A cinque mesi dal Cilento Day, che ha portato a New York le peculiarità del Cilento attraverso un evento dedicato al territorio nella prestigiosa sede della St. Johns University, nell’ambito del Forum ICSB / ONU, nei giorni scorsi una delegazione cilentana ha avuto l’opportunità di mostrare da vicino le bellezze del Parco Nazionale del Cilento, Vallo di Diano e Alburni e condividere le eccellenze enogastronomiche con un gruppo di docenti e studenti.

L’occasione è stata data dalla prima Global Conference organizzata dall’Università di Salerno su “Social Innovation and Humane Entrepreneurship”. Una delegazione di docenti e studenti, coordinati dal professor Basilio Monteiro della St. John’s University, provenienti da India, Africa e Europa, e di studenti dell’Ateneo salernitano coordinati dal professor Roberto Parente (LISA Lab) e dalla professoressa Bice Della Piana (3C Lab), ha partecipato alla prima scuola sulla Humane Entrepreneurship che si è svolta tra Salerno e Ravello. La pre-conference si è svolta a Morigerati dall’1 al 3 ottobre, per scoprire la cultura del Sud Italia e le relazioni umane in un piccolo paese conosciuto oltre i confini nazionali.

Tra le visite del territorio e le esperienze fatte dagli studenti americani, c’è stato anche l’incontro con la manualità delle massaie che lavorano la pasta per fare i fusilli e i cavatelli. Un evento realizzato con il supporto della Fondazione Grande Lucania e con il generoso contributo della comunità di Morigerati, che attraverso brevi seminari, visite a piccole imprese locali ed escursioni nello splendido territorio cilentano, ha coinvolto profondamente gli ospiti italiani e stranieri. “Un importante momento di condivisione e scambio culturale con gli abitanti del posto e le nostre realtà imprenditoriali – ha commentato il sindaco Cono D’Elia che ha partecipato fin dall’inizio all’organizzazione – che alimenta ulteriormente il nostro rapporto con il Forum ICSB, che abbiamo iniziato a maggio. Speriamo di proseguire in questa prospettiva per avere negli anni la presenza costante di giovani studenti americani nel nostro territorio e nel nostro comune“.

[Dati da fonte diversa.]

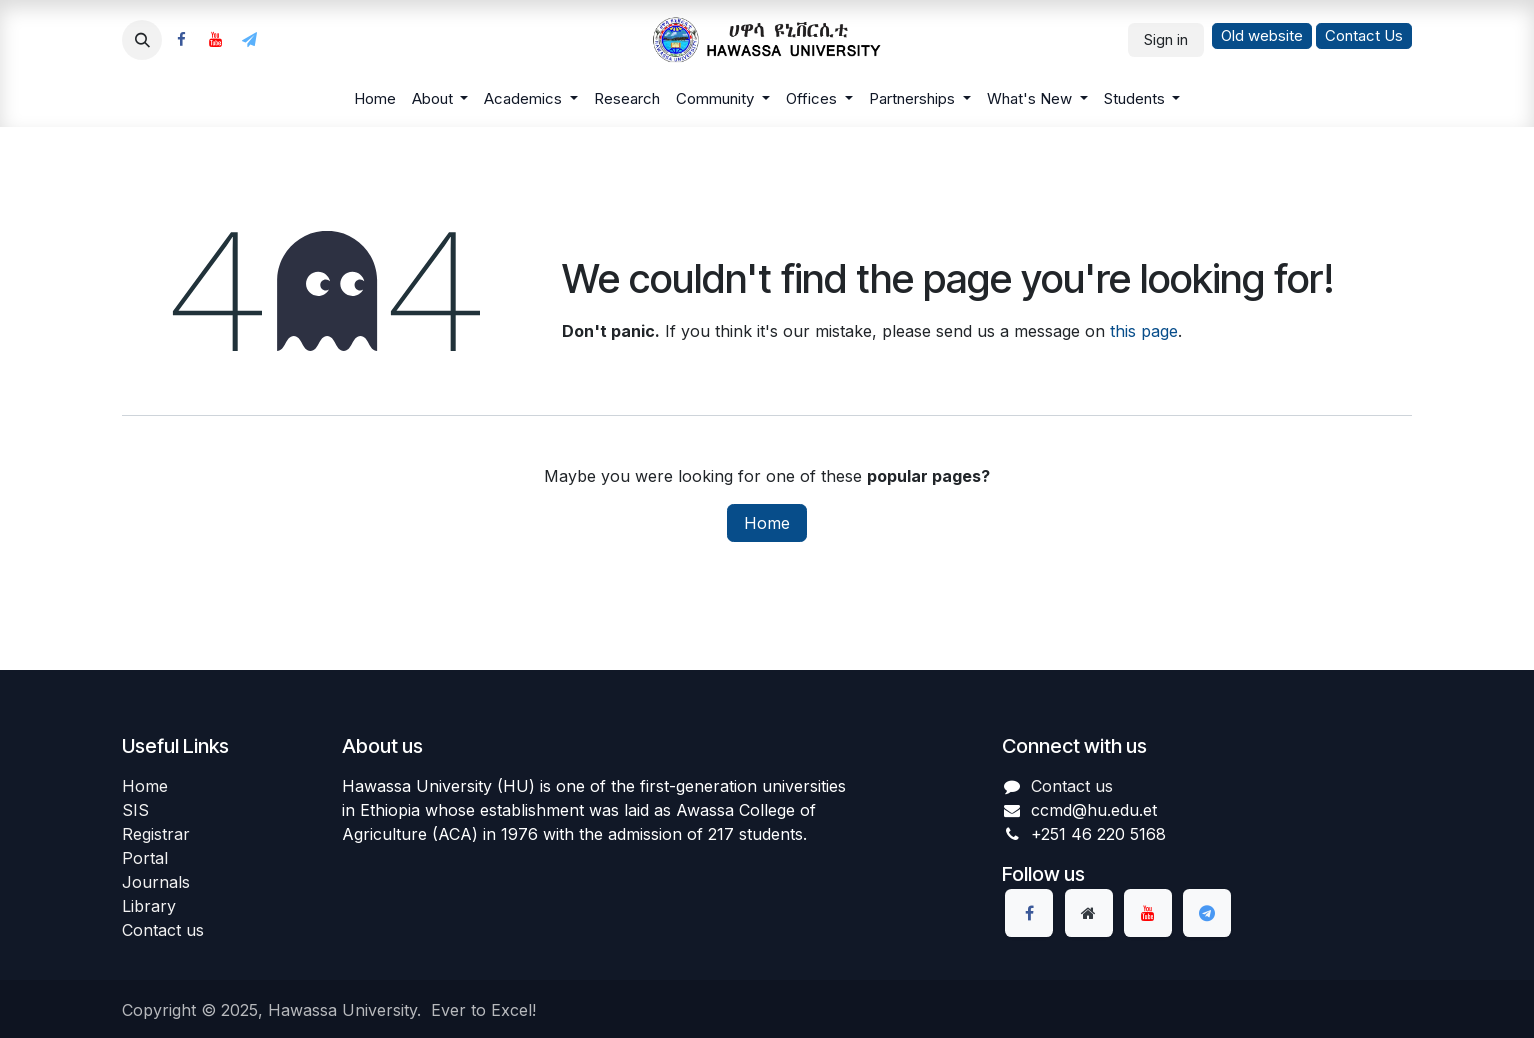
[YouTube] (215, 40)
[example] (249, 40)
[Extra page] (1089, 913)
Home (767, 523)
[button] (142, 40)
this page (1144, 331)
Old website (1262, 35)
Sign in (1166, 39)
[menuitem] (375, 99)
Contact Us (1364, 35)
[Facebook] (181, 40)
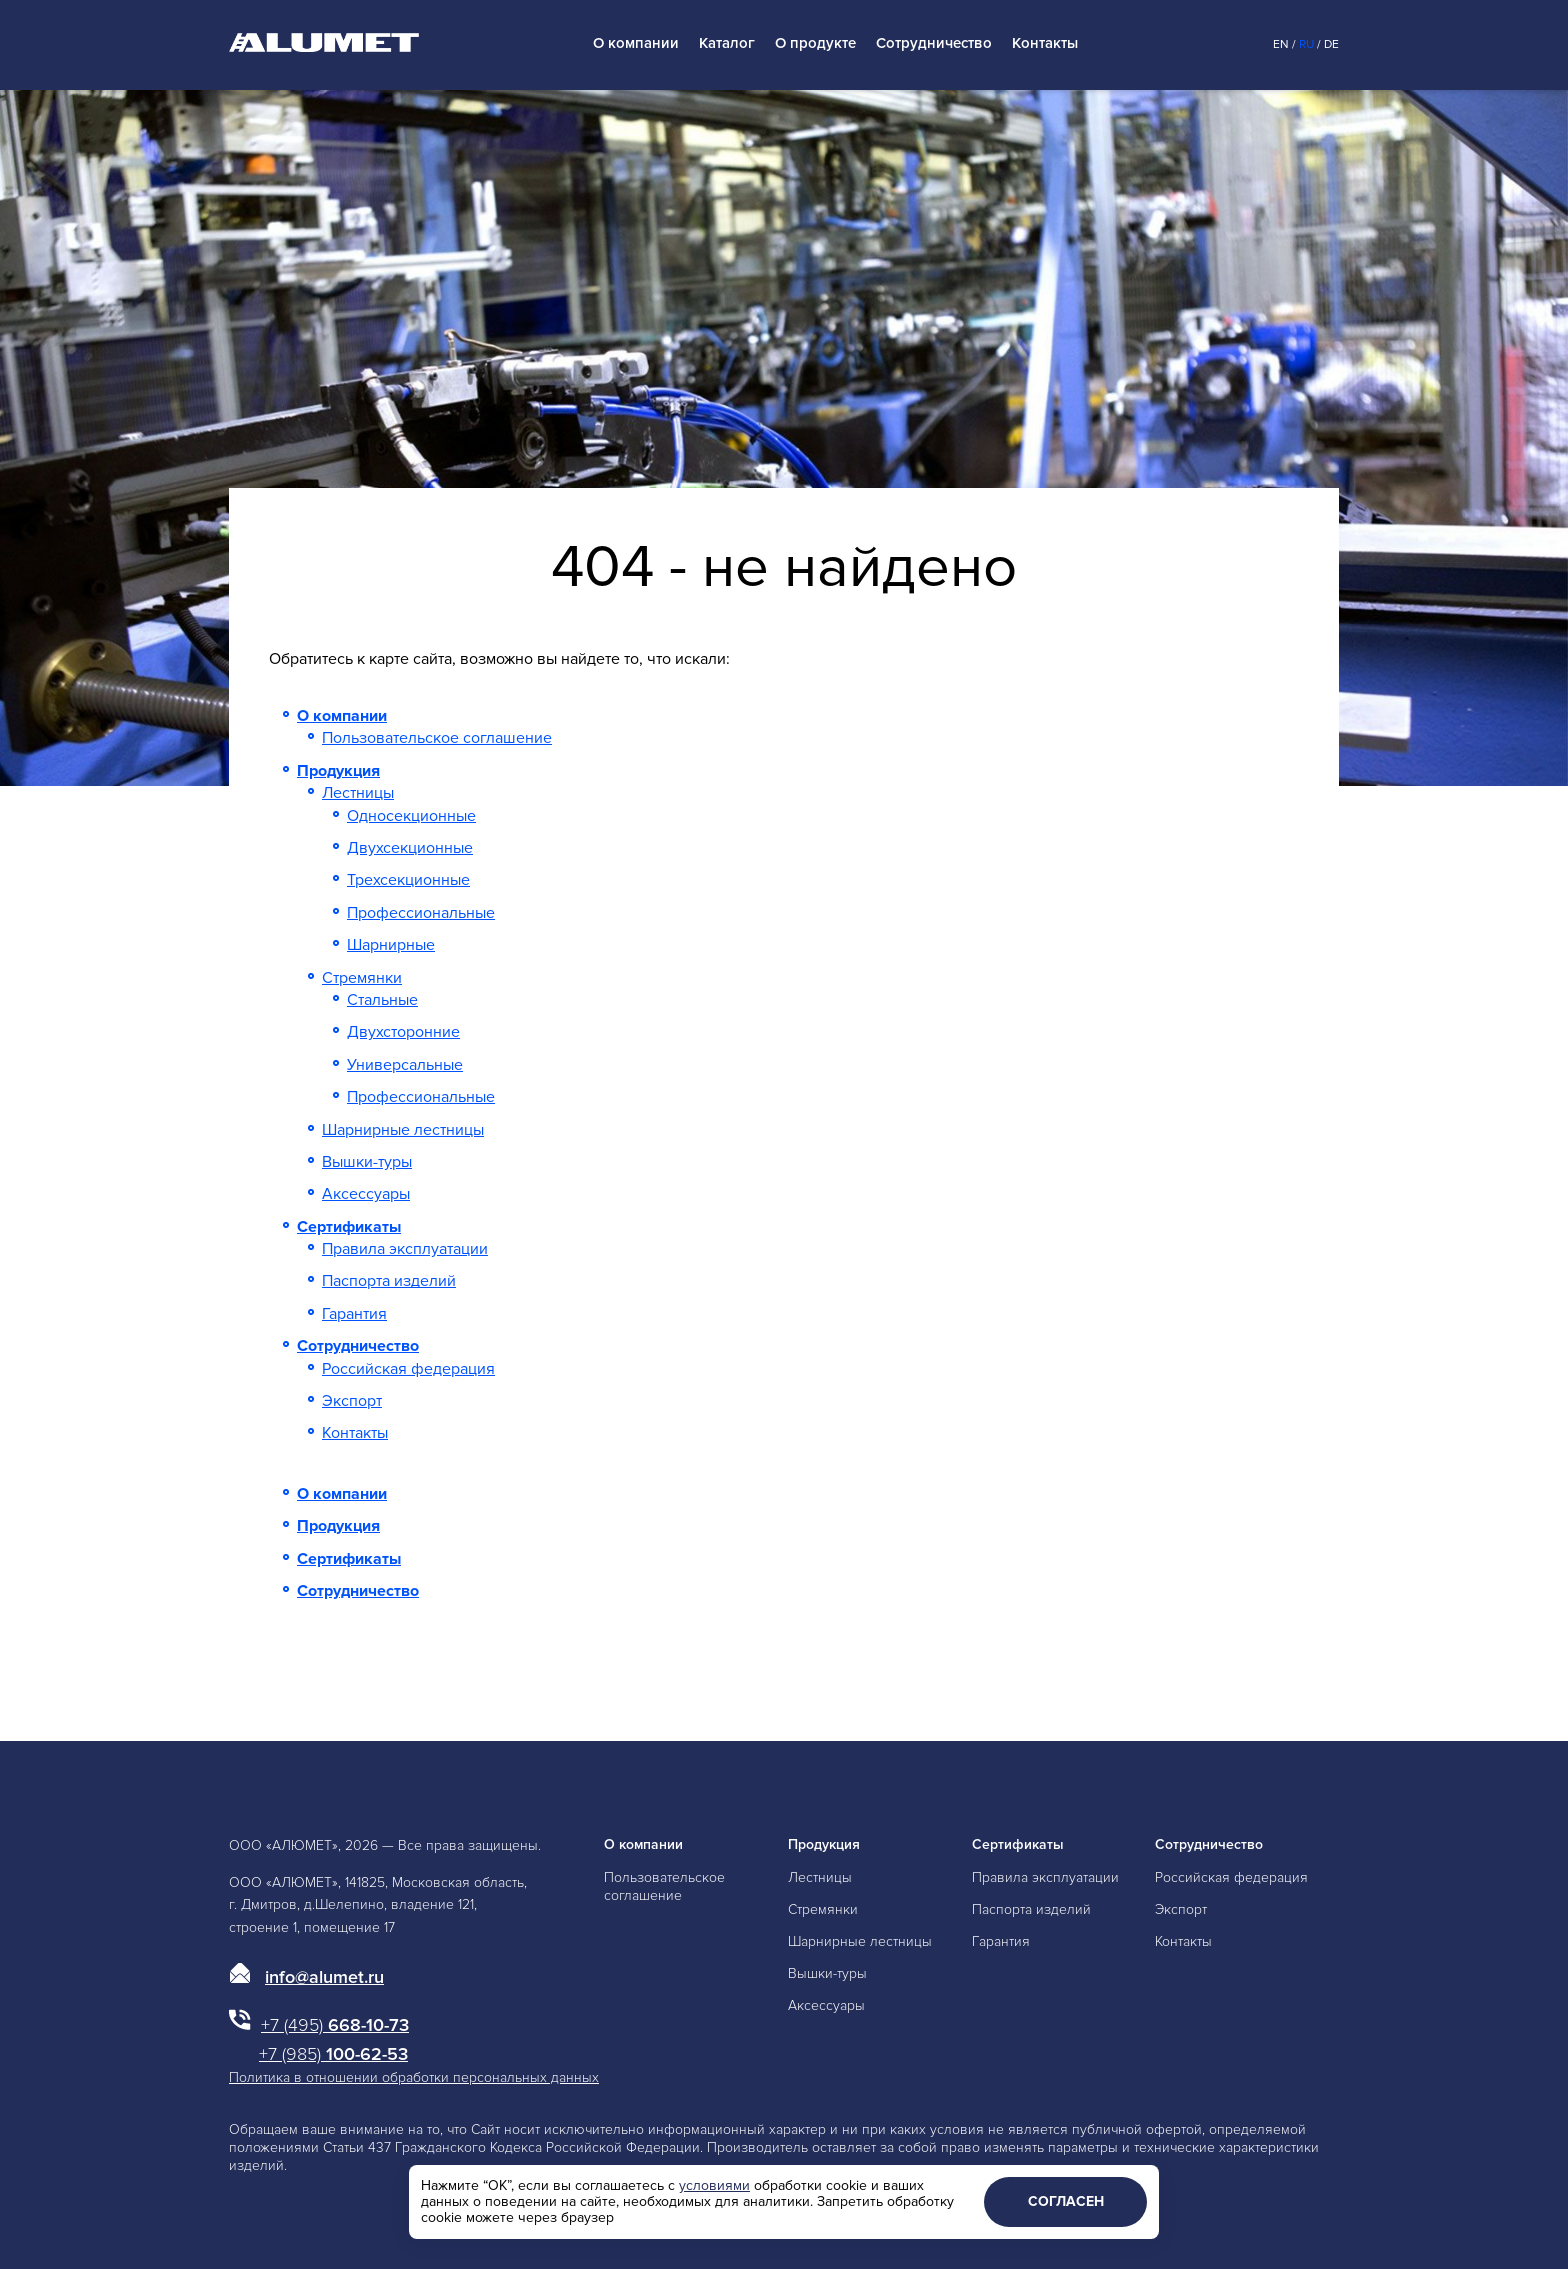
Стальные (382, 1000)
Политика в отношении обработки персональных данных (414, 2077)
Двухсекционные (410, 848)
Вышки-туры (367, 1162)
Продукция (338, 771)
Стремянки (362, 978)
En (1281, 44)
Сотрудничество (934, 43)
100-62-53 (333, 2054)
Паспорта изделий (389, 1281)
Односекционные (411, 816)
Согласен (1066, 2201)
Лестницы (358, 793)
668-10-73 (335, 2025)
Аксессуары (366, 1194)
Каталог (727, 43)
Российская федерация (408, 1369)
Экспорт (352, 1401)
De (1331, 44)
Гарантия (354, 1314)
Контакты (1045, 43)
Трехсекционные (408, 880)
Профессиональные (421, 913)
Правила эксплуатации (405, 1249)
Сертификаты (349, 1227)
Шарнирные (391, 945)
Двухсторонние (403, 1032)
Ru (1306, 44)
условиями (714, 2185)
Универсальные (405, 1065)
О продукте (815, 43)
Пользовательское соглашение (437, 738)
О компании (636, 43)
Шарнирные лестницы (403, 1130)
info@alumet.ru (324, 1977)
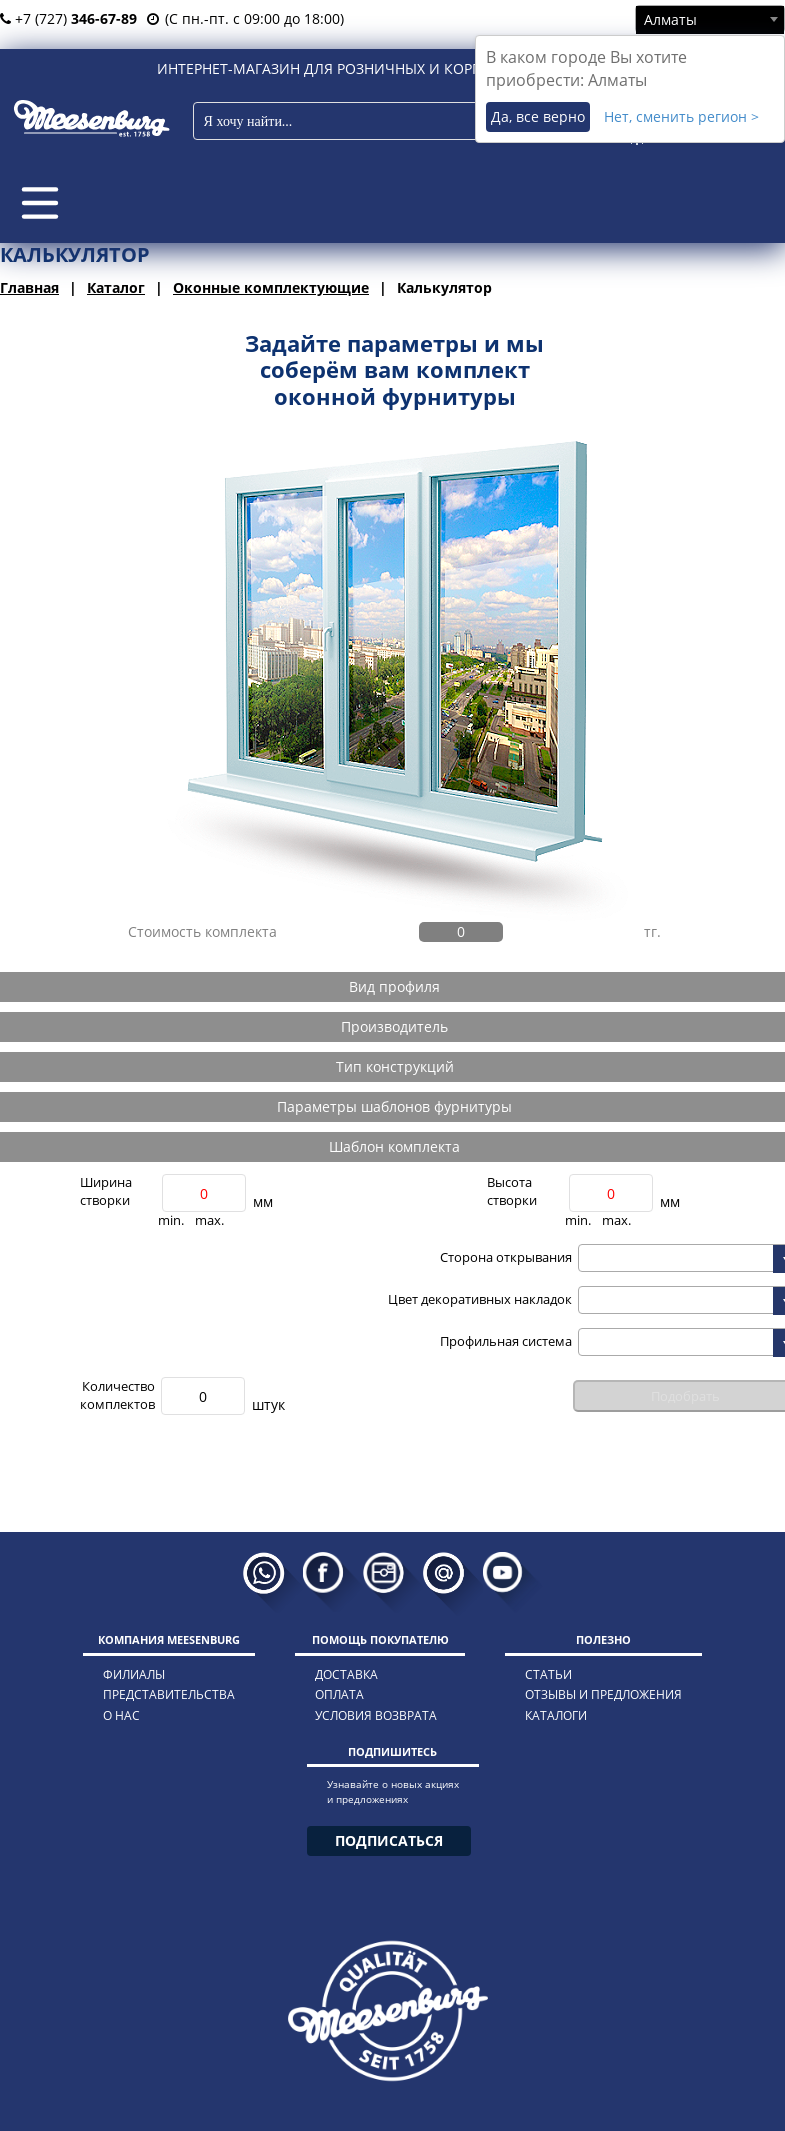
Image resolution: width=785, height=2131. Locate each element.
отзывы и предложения (603, 1694)
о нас (121, 1715)
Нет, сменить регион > (681, 116)
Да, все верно (538, 116)
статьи (548, 1674)
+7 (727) (68, 18)
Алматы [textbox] (670, 19)
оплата (339, 1694)
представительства (169, 1694)
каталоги (556, 1715)
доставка (346, 1674)
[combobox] (710, 19)
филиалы (134, 1674)
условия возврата (376, 1715)
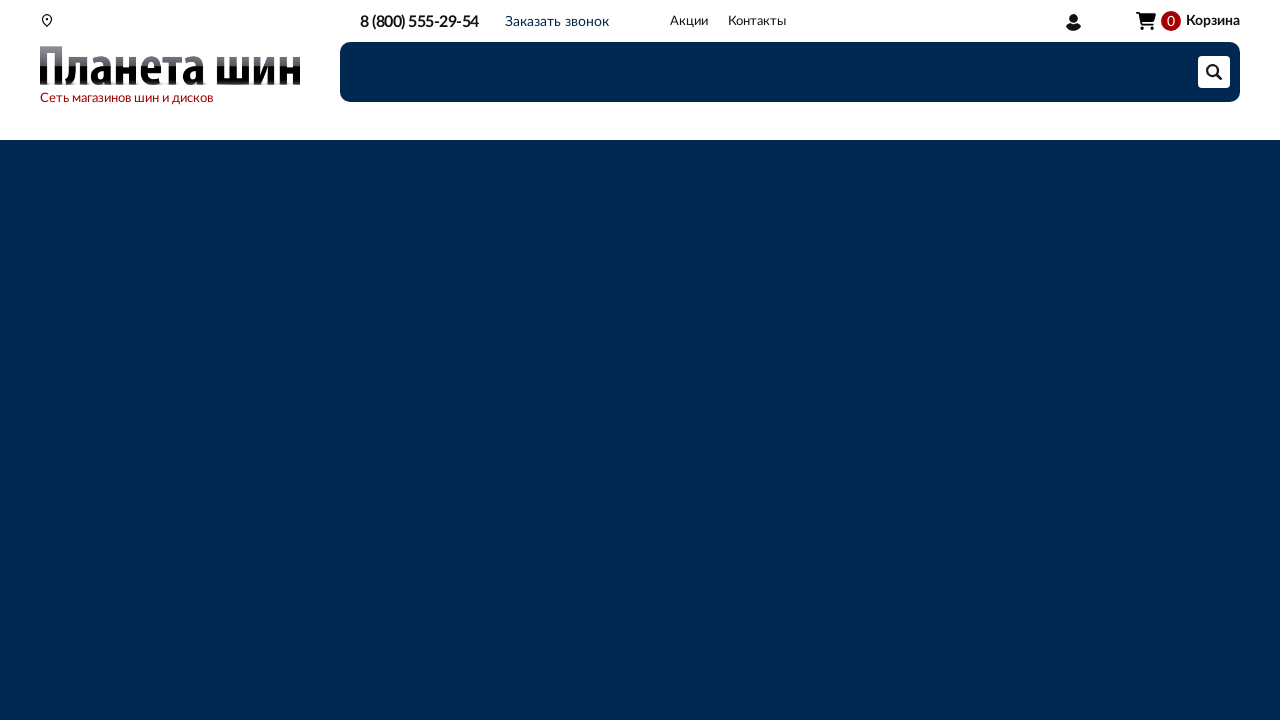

Prosegue l’impegno dell’Università di Salerno nel supportare le forze sociali ed imprenditoriali che sul territorio promuovono modelli di sviluppo rispettosi dell’ambiente naturale e dei valori espressi dalle comunità locali – ha commentato il professor Parente – La collaborazione con la St. John’s University e con altre Università americane continuerà e spero che già dall’anno prossimo si possa replicare questa bellissima iniziativa“.